### Materials provided

--*--

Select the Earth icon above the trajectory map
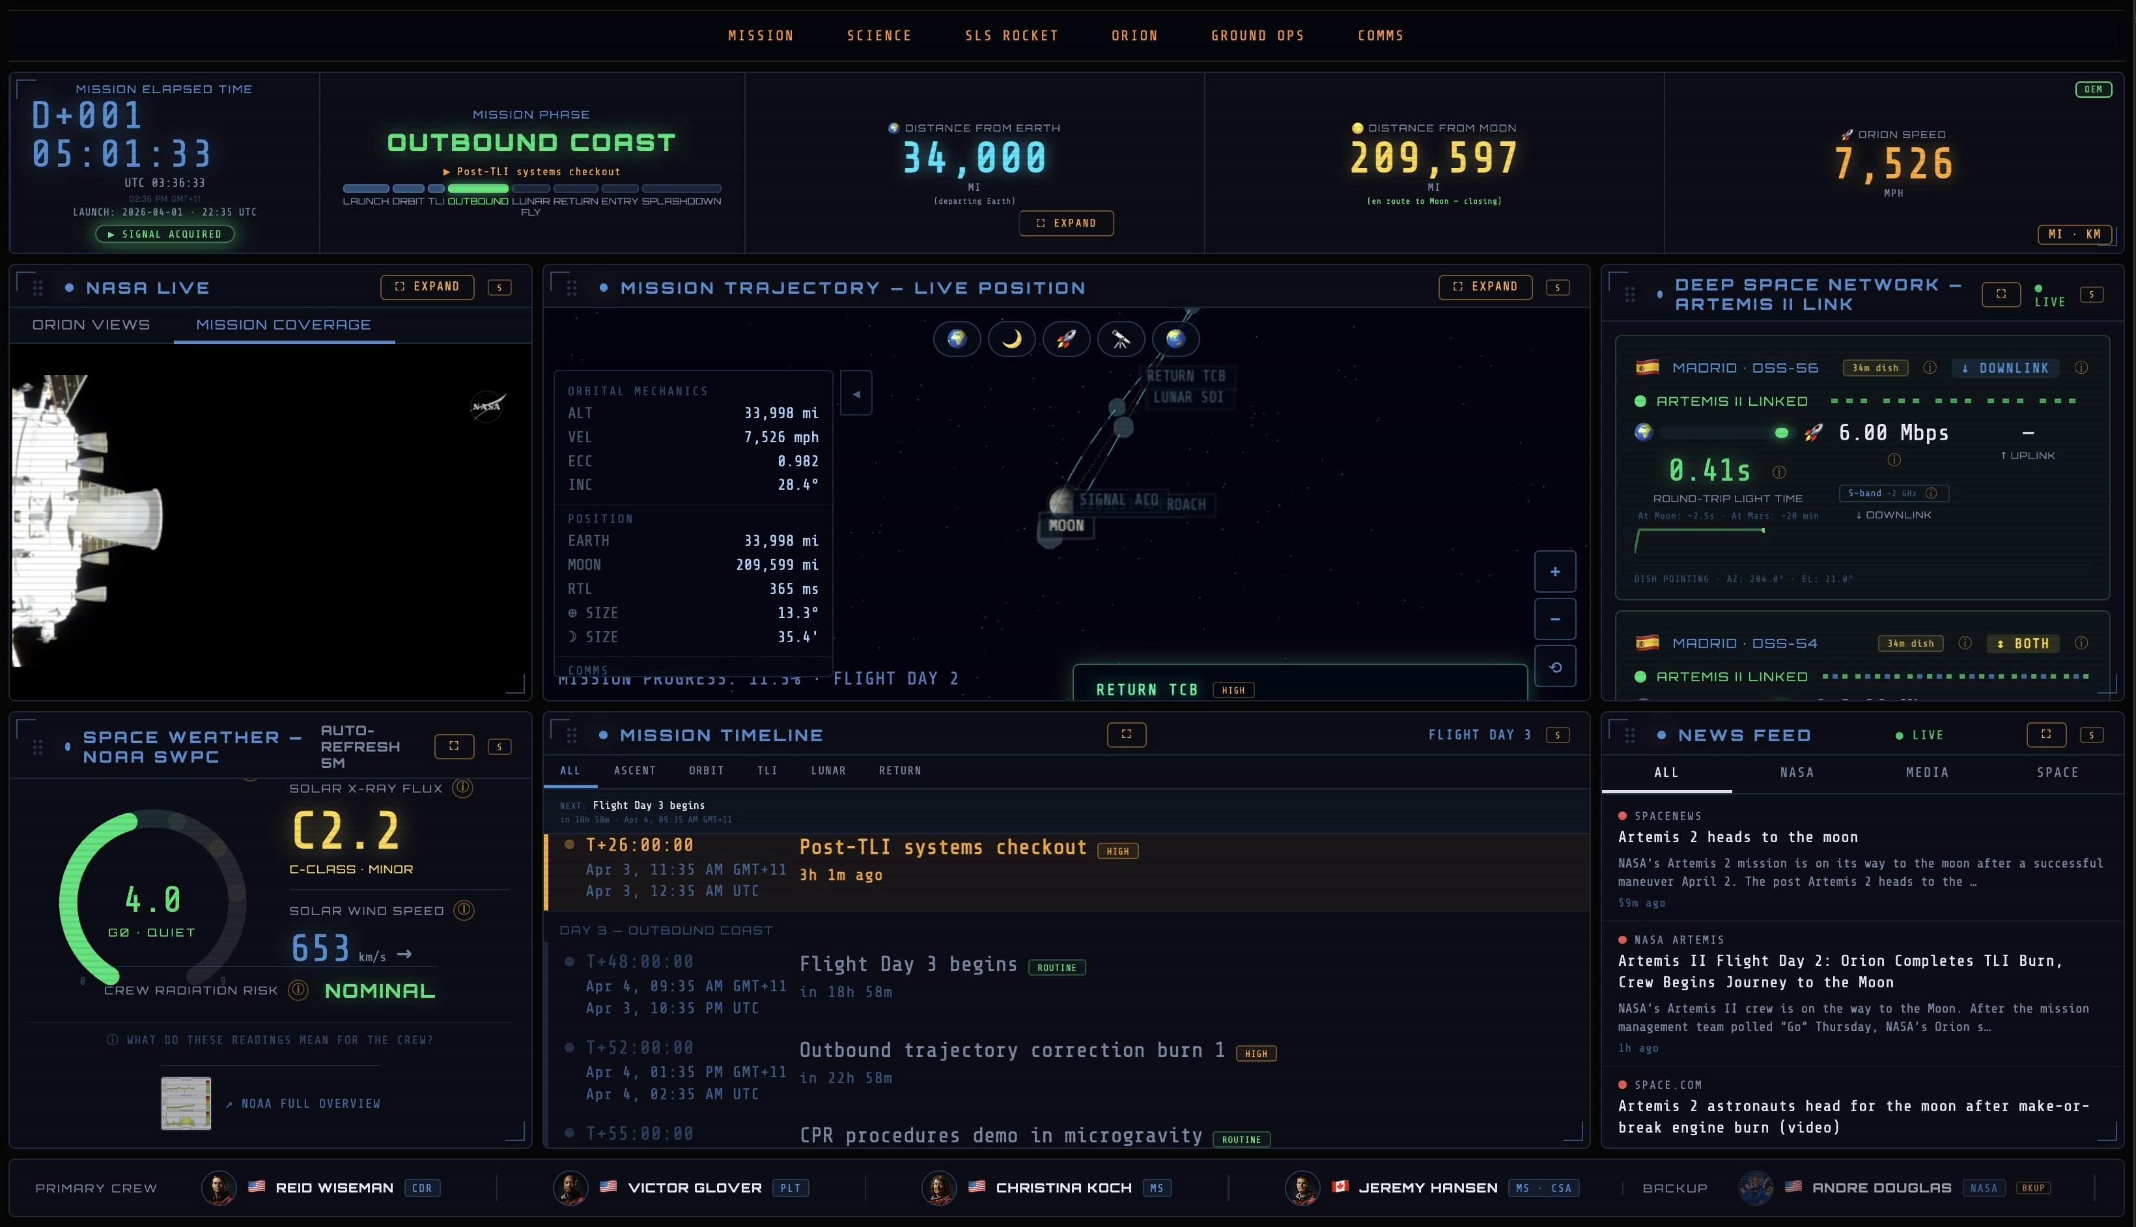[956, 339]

--*--

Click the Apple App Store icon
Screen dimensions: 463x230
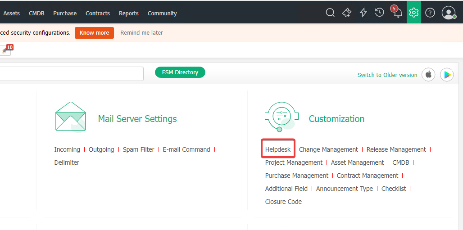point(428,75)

--*--

Please copy the data above word for word, from the line with "Click the Apple App Store icon" to the line with "point(428,75)", both lines included, and leave the pictures out.

### Full solution
Click the Apple App Store icon
Screen dimensions: 463x230
point(428,75)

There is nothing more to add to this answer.